Two lines below mark the span: the one containing "This screenshot has width=1456, height=873." and the one containing "Star the Annual review email". Set down both, plus every line between, exactly as they stand, and nothing else.

------ MATERIAL FOR THIS EXERCISE ------

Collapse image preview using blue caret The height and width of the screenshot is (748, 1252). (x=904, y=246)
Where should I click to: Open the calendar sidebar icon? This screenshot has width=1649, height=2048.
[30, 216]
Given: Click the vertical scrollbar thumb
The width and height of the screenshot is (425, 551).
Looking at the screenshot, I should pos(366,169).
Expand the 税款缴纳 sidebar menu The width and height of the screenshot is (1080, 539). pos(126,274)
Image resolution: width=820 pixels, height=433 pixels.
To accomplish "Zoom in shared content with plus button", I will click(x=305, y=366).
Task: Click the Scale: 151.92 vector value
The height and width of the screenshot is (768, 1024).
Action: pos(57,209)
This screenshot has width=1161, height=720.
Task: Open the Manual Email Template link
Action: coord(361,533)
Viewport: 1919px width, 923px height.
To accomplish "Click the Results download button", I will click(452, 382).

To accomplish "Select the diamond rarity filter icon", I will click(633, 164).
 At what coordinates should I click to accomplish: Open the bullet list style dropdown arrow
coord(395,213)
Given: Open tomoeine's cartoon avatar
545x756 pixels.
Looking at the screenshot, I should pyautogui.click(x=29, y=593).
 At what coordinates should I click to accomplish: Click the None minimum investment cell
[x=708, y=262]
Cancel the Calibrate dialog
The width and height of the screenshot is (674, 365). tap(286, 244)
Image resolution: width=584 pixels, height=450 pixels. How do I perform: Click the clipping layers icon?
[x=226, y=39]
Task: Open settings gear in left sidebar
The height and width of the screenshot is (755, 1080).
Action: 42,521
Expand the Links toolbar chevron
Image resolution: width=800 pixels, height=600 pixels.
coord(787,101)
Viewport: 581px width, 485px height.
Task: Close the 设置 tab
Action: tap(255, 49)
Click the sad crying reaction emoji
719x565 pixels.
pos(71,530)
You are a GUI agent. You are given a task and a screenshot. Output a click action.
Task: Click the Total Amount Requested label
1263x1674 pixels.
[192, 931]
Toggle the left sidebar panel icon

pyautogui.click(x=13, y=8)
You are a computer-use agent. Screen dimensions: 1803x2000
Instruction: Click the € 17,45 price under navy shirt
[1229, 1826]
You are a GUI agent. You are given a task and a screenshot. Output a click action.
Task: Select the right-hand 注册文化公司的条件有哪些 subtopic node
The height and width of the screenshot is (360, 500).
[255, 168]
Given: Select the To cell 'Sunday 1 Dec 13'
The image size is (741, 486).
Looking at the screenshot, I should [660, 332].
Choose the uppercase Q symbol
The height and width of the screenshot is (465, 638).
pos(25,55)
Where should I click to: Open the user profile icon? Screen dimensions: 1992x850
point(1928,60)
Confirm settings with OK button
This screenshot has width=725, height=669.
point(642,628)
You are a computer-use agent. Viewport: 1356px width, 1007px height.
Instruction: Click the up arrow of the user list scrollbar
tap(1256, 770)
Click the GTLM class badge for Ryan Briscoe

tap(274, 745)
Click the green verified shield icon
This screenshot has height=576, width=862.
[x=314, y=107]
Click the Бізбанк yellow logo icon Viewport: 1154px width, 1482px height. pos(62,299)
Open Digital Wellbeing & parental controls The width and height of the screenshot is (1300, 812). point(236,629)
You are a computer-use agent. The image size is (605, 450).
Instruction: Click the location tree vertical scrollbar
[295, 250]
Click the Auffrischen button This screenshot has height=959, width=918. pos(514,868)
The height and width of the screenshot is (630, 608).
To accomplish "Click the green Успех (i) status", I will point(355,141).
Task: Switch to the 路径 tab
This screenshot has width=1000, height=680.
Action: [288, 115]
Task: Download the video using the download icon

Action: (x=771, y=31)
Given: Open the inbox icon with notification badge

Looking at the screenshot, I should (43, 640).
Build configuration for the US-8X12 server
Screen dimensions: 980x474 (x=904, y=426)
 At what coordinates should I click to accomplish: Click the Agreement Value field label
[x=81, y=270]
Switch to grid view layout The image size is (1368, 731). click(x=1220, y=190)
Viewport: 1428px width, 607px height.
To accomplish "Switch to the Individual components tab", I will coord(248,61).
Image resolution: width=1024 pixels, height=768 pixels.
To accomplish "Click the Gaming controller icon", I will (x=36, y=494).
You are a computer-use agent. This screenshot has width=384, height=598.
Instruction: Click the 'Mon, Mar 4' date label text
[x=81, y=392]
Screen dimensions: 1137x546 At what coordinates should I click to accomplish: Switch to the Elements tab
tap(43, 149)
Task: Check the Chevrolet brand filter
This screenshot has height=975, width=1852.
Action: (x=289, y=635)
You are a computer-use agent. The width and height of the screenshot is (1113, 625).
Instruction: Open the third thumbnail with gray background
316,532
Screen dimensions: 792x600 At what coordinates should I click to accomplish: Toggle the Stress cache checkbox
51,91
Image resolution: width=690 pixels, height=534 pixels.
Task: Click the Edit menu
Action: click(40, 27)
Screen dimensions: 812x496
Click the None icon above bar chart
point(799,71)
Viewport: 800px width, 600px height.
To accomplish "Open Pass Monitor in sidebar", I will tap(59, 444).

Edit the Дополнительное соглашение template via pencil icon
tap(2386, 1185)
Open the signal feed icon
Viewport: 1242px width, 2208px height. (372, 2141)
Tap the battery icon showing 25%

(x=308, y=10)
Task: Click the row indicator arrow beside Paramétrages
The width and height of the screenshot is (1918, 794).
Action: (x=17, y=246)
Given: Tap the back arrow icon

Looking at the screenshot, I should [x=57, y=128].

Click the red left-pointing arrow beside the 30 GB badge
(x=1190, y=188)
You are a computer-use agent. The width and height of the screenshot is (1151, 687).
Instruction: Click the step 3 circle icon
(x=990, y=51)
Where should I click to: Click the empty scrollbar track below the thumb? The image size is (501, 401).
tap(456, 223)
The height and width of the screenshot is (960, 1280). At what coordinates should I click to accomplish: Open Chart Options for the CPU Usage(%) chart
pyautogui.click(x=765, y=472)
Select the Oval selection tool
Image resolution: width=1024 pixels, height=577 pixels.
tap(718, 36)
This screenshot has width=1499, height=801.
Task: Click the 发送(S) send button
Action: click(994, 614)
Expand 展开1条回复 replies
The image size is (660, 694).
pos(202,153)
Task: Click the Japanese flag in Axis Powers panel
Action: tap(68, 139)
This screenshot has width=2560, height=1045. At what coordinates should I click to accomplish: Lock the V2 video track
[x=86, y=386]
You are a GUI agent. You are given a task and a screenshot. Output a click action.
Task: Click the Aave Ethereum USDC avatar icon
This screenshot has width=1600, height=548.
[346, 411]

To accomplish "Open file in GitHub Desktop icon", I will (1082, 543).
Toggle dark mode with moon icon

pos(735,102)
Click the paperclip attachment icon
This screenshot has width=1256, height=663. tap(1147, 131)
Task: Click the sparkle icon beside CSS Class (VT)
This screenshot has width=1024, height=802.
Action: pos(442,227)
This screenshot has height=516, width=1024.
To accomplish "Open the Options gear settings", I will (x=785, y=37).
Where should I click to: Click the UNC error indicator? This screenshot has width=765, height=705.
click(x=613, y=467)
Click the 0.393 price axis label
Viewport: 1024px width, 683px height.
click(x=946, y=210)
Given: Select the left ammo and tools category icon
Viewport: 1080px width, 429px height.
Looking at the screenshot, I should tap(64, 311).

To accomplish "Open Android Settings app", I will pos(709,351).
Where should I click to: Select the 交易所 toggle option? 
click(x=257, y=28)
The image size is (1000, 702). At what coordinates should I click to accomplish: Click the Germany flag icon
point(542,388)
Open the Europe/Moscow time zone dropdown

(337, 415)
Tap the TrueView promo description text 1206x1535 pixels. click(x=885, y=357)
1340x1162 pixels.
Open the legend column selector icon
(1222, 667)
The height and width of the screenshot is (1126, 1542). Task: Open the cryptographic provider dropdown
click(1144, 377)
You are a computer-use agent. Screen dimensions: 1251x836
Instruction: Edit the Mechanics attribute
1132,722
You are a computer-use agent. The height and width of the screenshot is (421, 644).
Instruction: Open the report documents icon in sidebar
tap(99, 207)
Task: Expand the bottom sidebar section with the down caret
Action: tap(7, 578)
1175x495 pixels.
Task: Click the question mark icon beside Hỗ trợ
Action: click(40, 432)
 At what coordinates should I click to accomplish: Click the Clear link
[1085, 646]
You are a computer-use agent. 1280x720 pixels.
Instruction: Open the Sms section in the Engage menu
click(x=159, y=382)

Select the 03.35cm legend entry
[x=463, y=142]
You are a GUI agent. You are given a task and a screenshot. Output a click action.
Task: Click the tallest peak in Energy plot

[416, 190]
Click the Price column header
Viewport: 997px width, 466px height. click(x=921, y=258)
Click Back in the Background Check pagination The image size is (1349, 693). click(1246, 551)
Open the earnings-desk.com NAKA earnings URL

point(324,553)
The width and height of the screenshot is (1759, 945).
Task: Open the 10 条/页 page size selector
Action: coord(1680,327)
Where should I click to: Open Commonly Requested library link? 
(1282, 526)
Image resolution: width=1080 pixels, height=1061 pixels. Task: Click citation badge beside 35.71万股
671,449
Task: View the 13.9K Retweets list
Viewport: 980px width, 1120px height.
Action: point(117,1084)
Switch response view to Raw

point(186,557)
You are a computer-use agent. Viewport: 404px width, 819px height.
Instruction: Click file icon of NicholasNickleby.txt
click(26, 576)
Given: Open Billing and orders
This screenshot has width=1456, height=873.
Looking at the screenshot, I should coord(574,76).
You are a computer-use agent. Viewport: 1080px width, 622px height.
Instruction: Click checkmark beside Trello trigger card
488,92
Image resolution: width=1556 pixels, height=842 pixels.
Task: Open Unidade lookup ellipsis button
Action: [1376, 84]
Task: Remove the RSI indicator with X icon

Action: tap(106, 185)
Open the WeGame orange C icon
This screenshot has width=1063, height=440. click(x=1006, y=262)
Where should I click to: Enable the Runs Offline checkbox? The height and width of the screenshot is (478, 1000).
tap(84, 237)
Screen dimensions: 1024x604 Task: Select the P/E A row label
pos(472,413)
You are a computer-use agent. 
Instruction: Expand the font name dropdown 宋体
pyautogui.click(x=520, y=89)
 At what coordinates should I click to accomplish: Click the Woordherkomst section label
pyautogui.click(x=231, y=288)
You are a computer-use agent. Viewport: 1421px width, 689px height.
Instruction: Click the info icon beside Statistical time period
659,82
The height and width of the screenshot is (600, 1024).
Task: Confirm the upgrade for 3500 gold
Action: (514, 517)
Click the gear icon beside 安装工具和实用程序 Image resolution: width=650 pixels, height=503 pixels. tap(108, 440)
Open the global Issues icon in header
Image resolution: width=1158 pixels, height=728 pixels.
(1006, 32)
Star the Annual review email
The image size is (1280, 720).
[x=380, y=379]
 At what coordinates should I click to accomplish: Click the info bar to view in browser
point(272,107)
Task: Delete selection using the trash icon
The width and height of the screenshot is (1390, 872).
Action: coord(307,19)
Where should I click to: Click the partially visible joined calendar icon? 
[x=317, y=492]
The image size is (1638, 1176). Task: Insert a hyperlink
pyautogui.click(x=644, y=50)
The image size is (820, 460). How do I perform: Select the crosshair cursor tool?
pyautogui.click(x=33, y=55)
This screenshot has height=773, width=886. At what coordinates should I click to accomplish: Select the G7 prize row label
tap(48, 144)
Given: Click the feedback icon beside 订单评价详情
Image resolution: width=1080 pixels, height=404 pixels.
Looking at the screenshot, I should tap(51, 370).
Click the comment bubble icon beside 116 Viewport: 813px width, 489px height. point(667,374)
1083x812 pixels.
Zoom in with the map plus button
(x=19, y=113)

------

## SOLUTION TO THIS EXERCISE:
This screenshot has width=1456, height=873.
Looking at the screenshot, I should coord(574,76).
You are a computer-use agent. Viewport: 1080px width, 622px height.
Instruction: Click checkmark beside Trello trigger card
488,92
Image resolution: width=1556 pixels, height=842 pixels.
Task: Open Unidade lookup ellipsis button
Action: [1376, 84]
Task: Remove the RSI indicator with X icon

Action: tap(106, 185)
Open the WeGame orange C icon
This screenshot has width=1063, height=440. click(x=1006, y=262)
Where should I click to: Enable the Runs Offline checkbox? The height and width of the screenshot is (478, 1000).
tap(84, 237)
Screen dimensions: 1024x604 Task: Select the P/E A row label
pos(472,413)
You are a computer-use agent. 
Instruction: Expand the font name dropdown 宋体
pyautogui.click(x=520, y=89)
 At what coordinates should I click to accomplish: Click the Woordherkomst section label
pyautogui.click(x=231, y=288)
You are a computer-use agent. Viewport: 1421px width, 689px height.
Instruction: Click the info icon beside Statistical time period
659,82
The height and width of the screenshot is (600, 1024).
Task: Confirm the upgrade for 3500 gold
Action: (514, 517)
Click the gear icon beside 安装工具和实用程序 Image resolution: width=650 pixels, height=503 pixels. tap(108, 440)
Open the global Issues icon in header
Image resolution: width=1158 pixels, height=728 pixels.
(1006, 32)
Star the Annual review email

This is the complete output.